- 11,996
Your response is a bit weird, you seem to think you're disagreeing with me and explaining how I'm wrong, where you're actually just agreeing with me. You're making a bunch of statements and agreeing with my point, then asking follow up questions. If you are actually interested in having a conversation, where apparently you want to agree with me, then distill it into one or two clear questions, and I'll respond.
You're buying into an assumption that there are simply two sides.
When I'm really discussing things, I like to discuss multiple sides of it, ideally before coming to a conclusion.
So, feel free to grab from any of the above and pick and choose what you wish to respond to.
I've literally personally spoken with hundreds of homeless people in LA. I've heard a lot of stories about how they ended up where they are, why they are the way they are, and what is keeping them in their position. For most of the homeless in LA, it really is a choice. They would rather be sustained by the sugar daddy of the government, with a free phone, free food, and free healthcare, than attempt to making something more for themselves. To be fair, a lot of opportunity is disappearing. The government itself has policies that actually not only support and encourage poverty, the government makes rewards of it. For example, a lot of the jails are full of homeless people because it's very easy for a cop to pick up overtime by hassling a homeless person over an offense an otherwise overlooked, but for the persons station in life. Given California's idea of property, the government will then impound whatever the heck they want and keep it until the end of the trial. If someone isn't able to make bail, they are forced to get further behind by being pulled away from their job/resources/whatever, and when they get out, now they have to deal with going back and forth to court.
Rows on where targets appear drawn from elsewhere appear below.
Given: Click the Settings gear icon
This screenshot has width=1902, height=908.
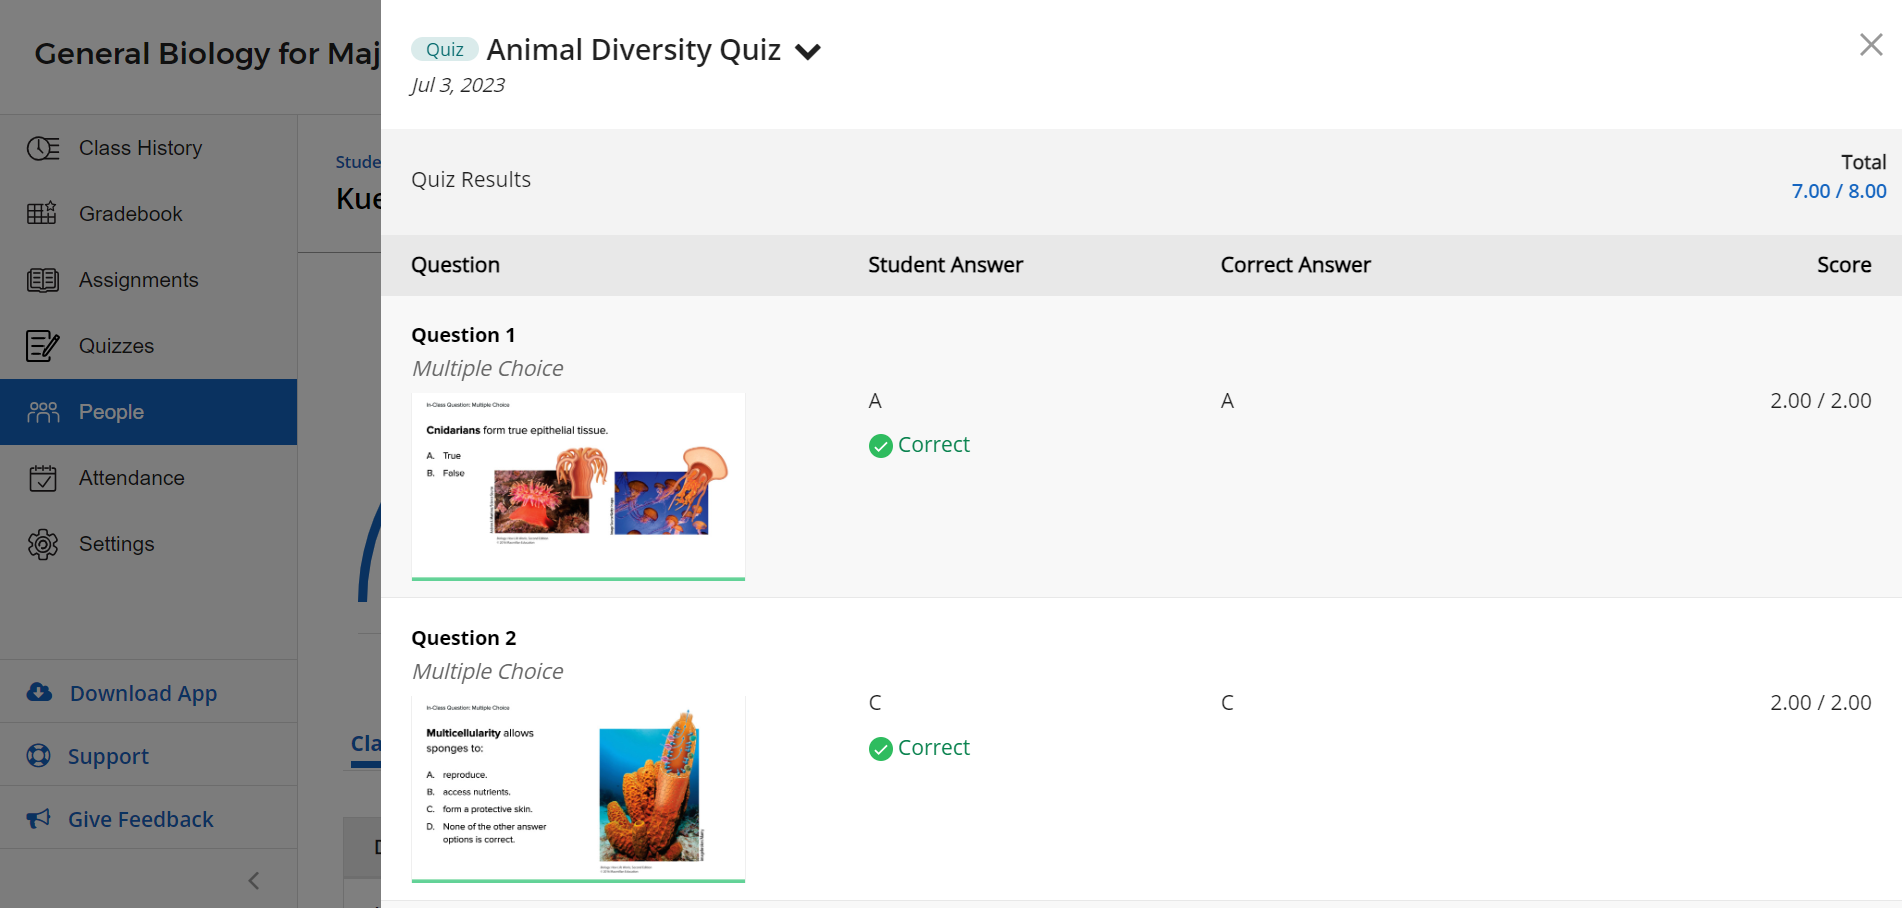Looking at the screenshot, I should click(x=43, y=544).
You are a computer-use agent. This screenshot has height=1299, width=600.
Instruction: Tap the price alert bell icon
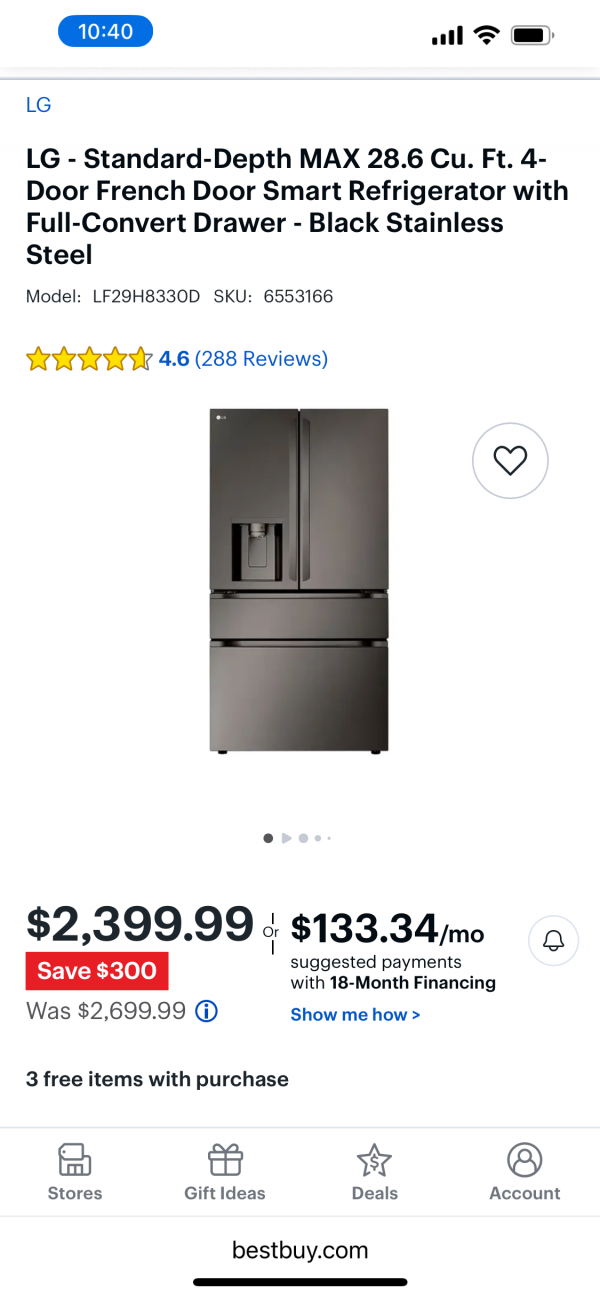[553, 940]
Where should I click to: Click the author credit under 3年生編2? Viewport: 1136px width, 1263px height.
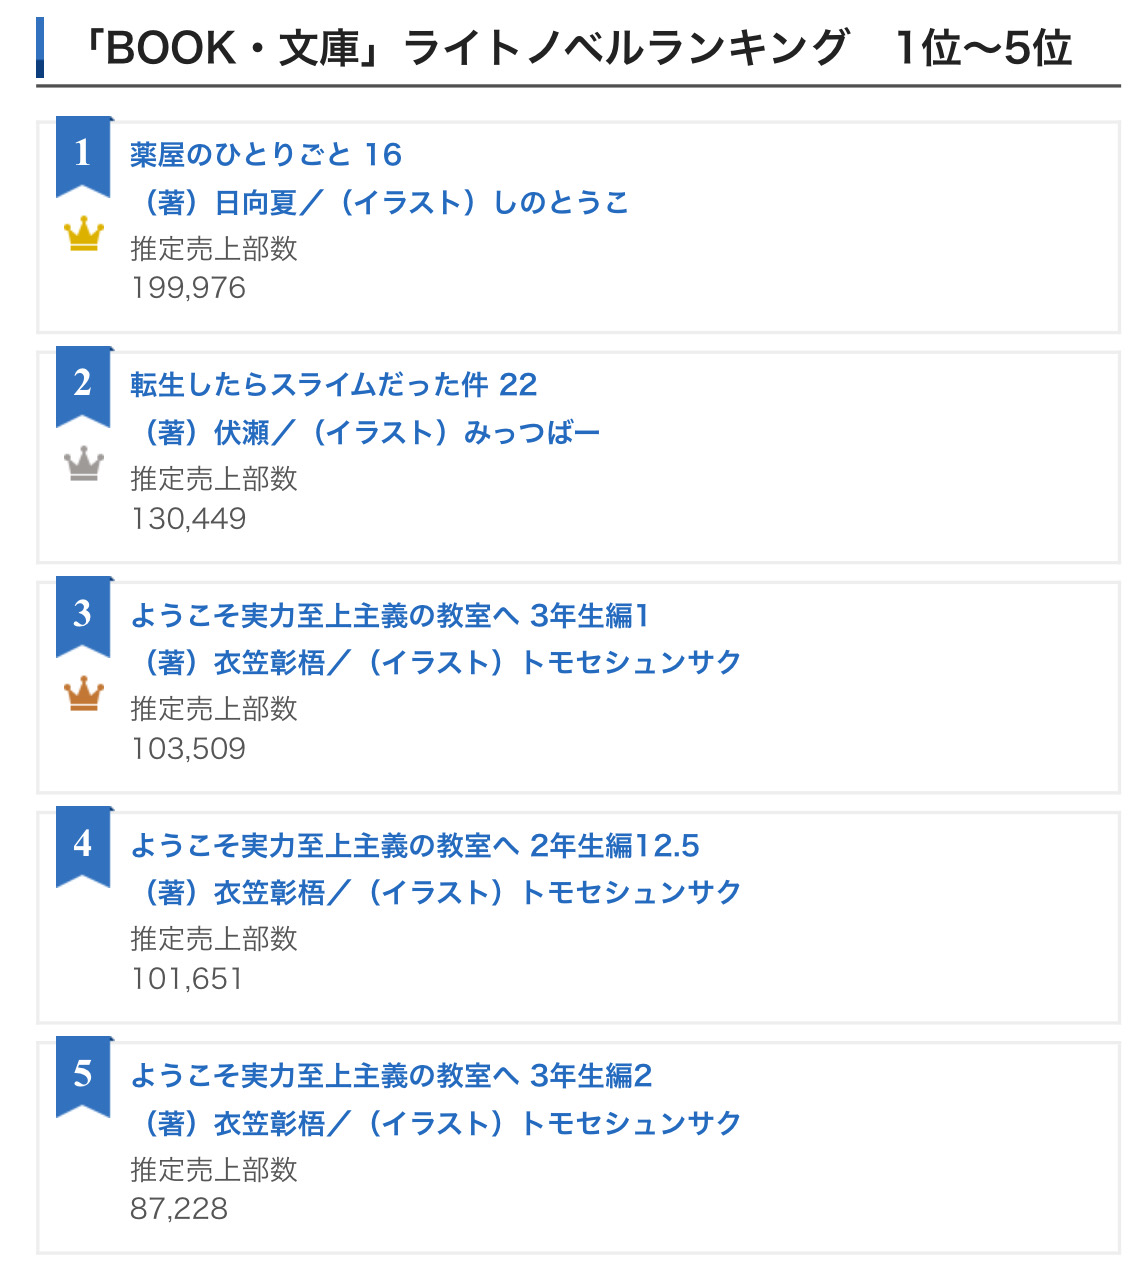(x=436, y=1123)
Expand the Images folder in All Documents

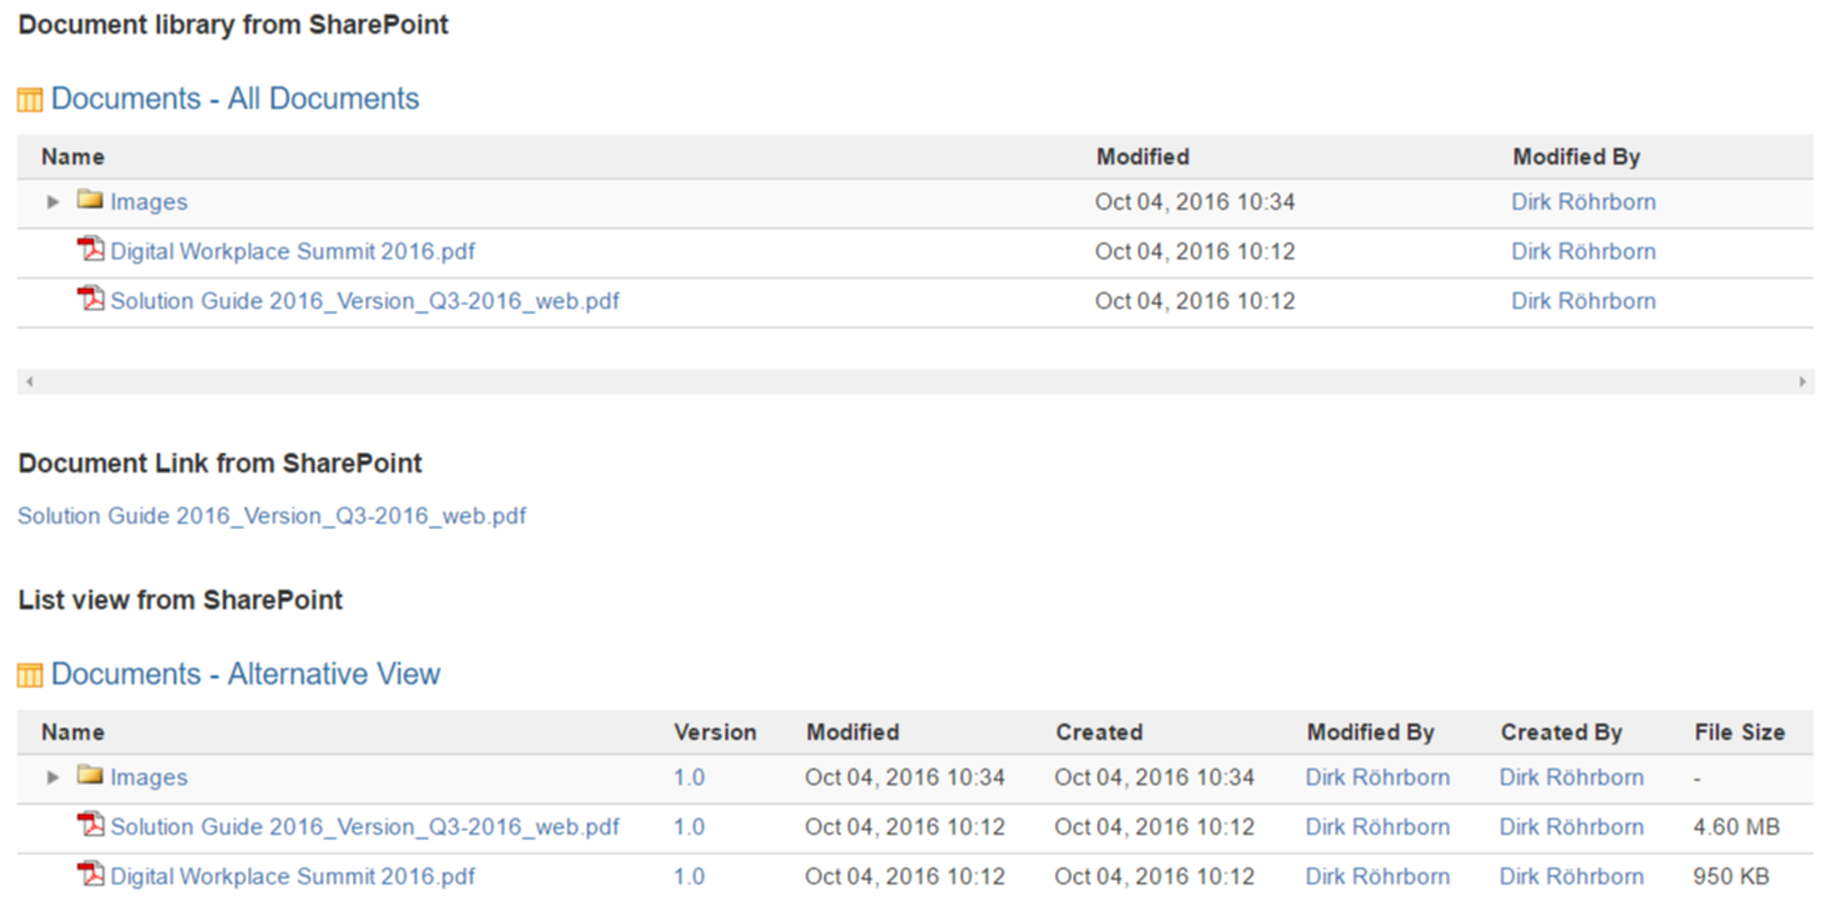click(53, 202)
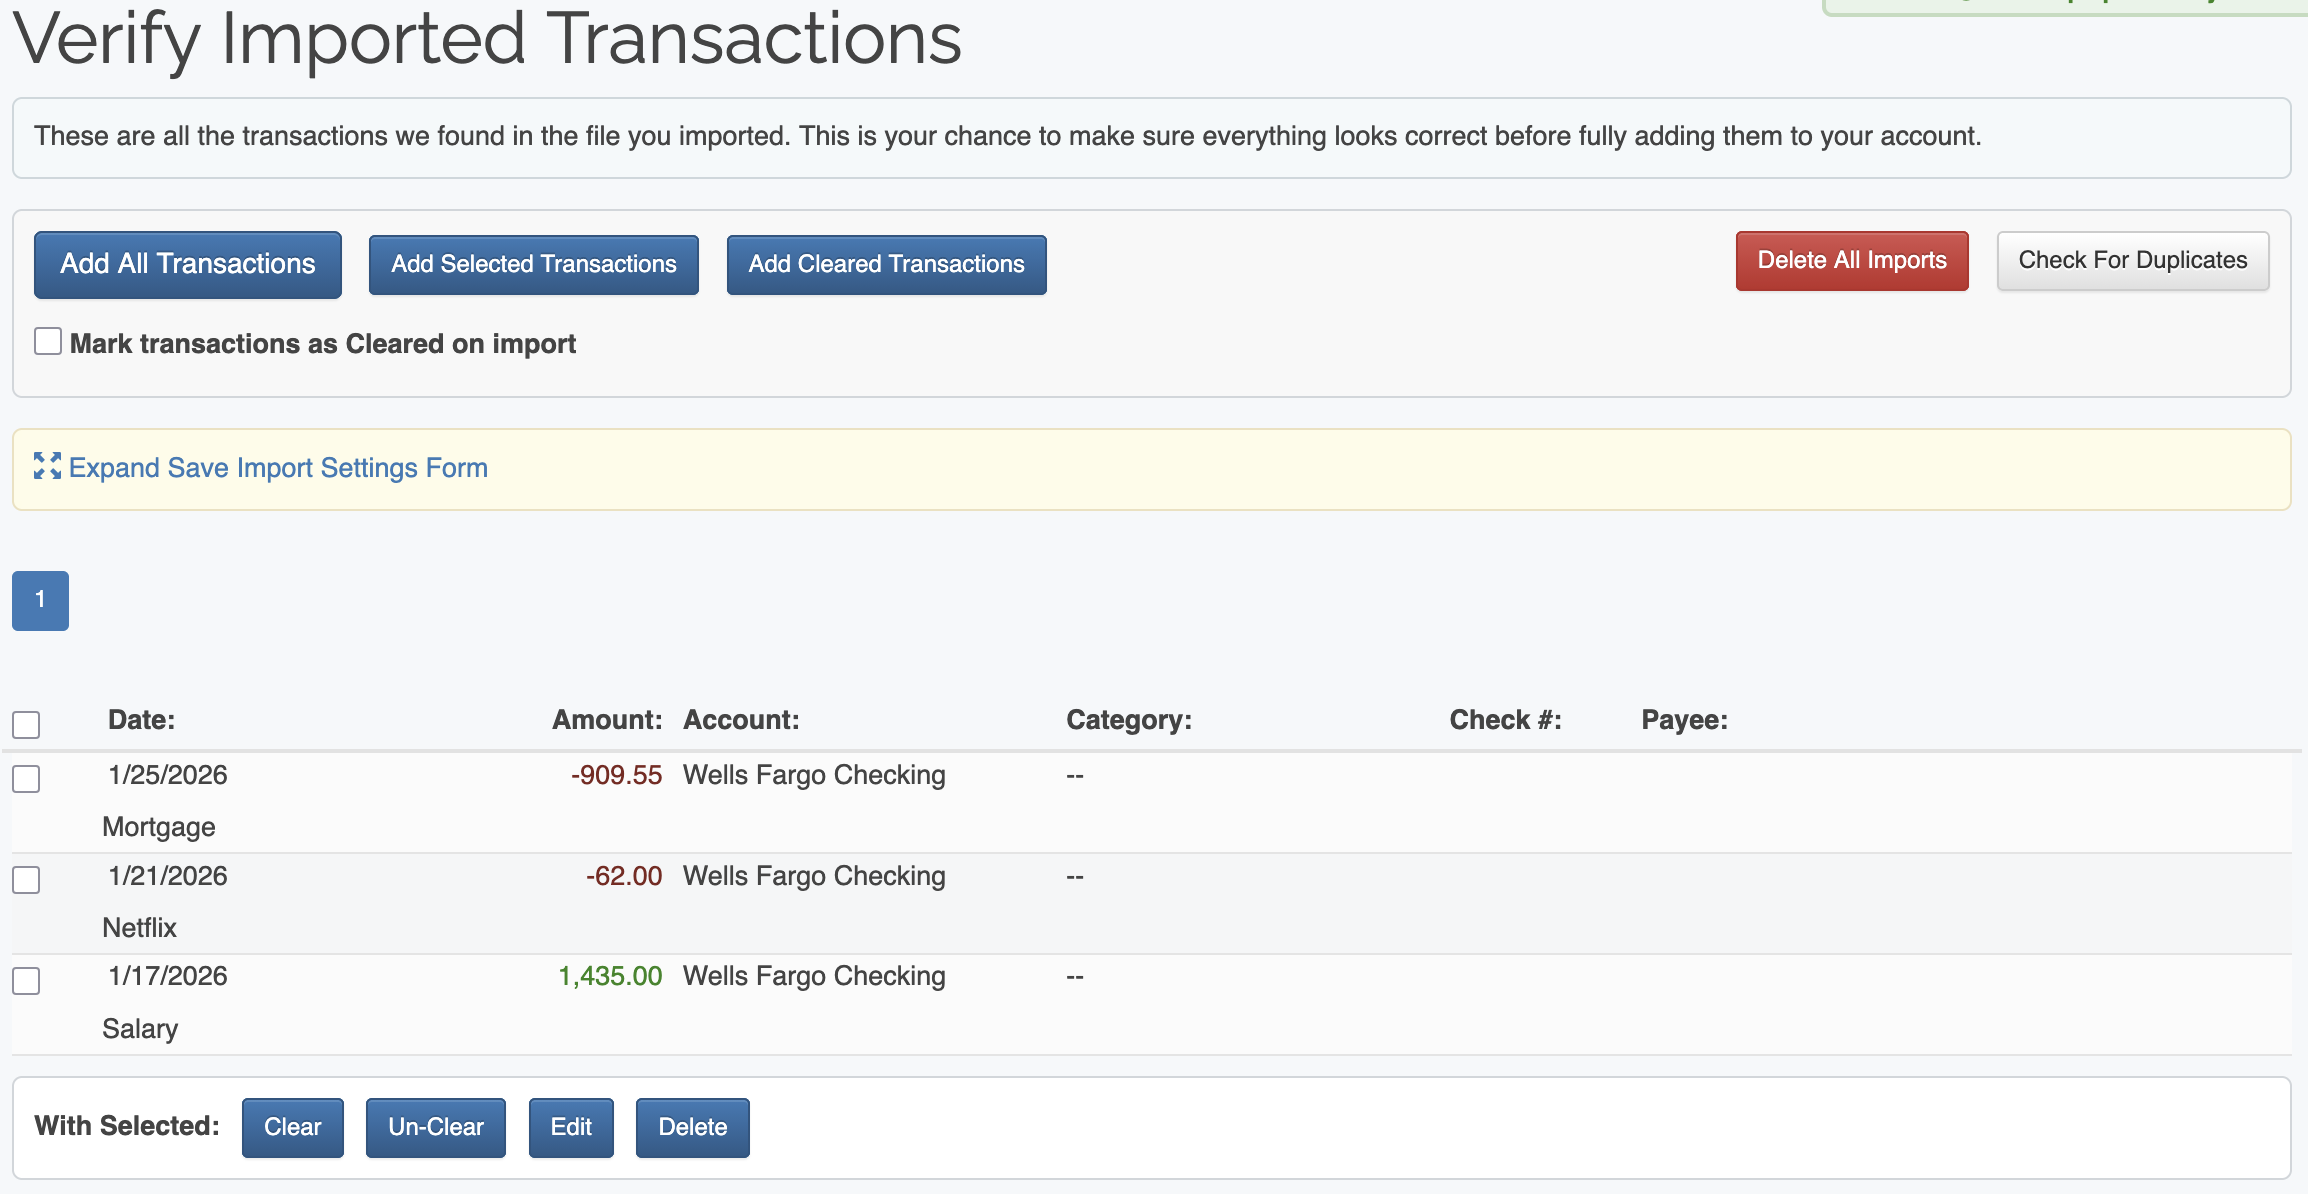Click the expand arrows icon
The width and height of the screenshot is (2308, 1194).
pyautogui.click(x=47, y=466)
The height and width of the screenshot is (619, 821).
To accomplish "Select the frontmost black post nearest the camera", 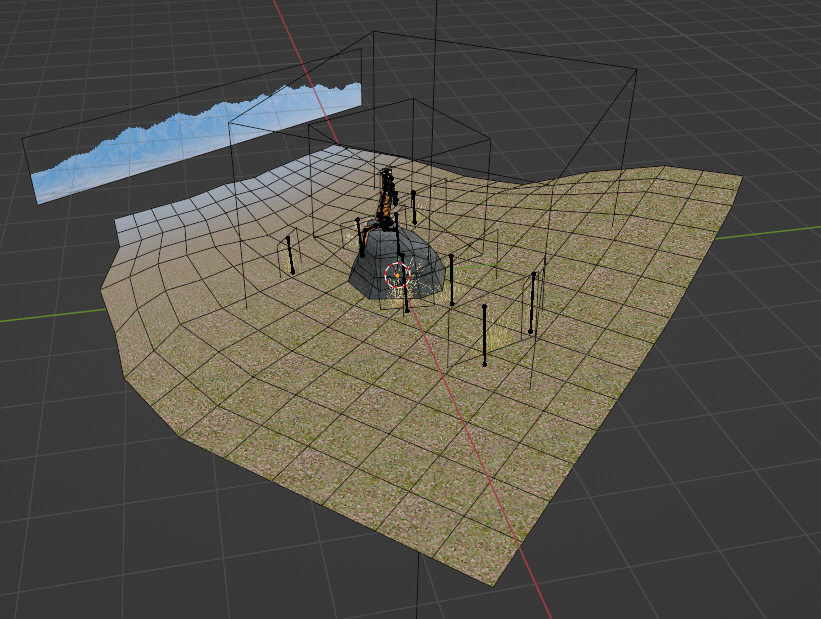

Many of them lack transportation, which results in a non-appearance, which results in another warrant, and hopefully I don't need to explain the rest to you.
So here is the weird thing. You'd think that skipping on cash bail would be a good play, because it would at least give people the opportunity to have their case heard, before they get forced into serving prison time, before they are actually convicted. When the rolled that out in NYC (and I believe SF), it made crime skyrocket. I don't know what to do with it from there, but we apparently have identified two really bad systems.
So what's going on the whole time? The government is taking tax payer dollars to fund this. And the food stamps. And the Medicaid. And the list goes on.
With respect to your earlier comments about the fire department, that isn't socialism, that's a pooled resource. Most people wouldn't mind paying some taxes, as long as it was a reasonable amount, and was going to a reasonable cause. So if tax dollars go to critical infrastructure we all benefit from, I don't think that's a really concern. On the other hand, when government contractors get paid tax dollars to build things, and then the government doesn't get the intellectual property, that's screwing the tax payers. When the IP is being weaponized (i.e., sold to other countries), that means tax payers are literally paying companies to build the tools to attack America with.
Why does anyone trust the government?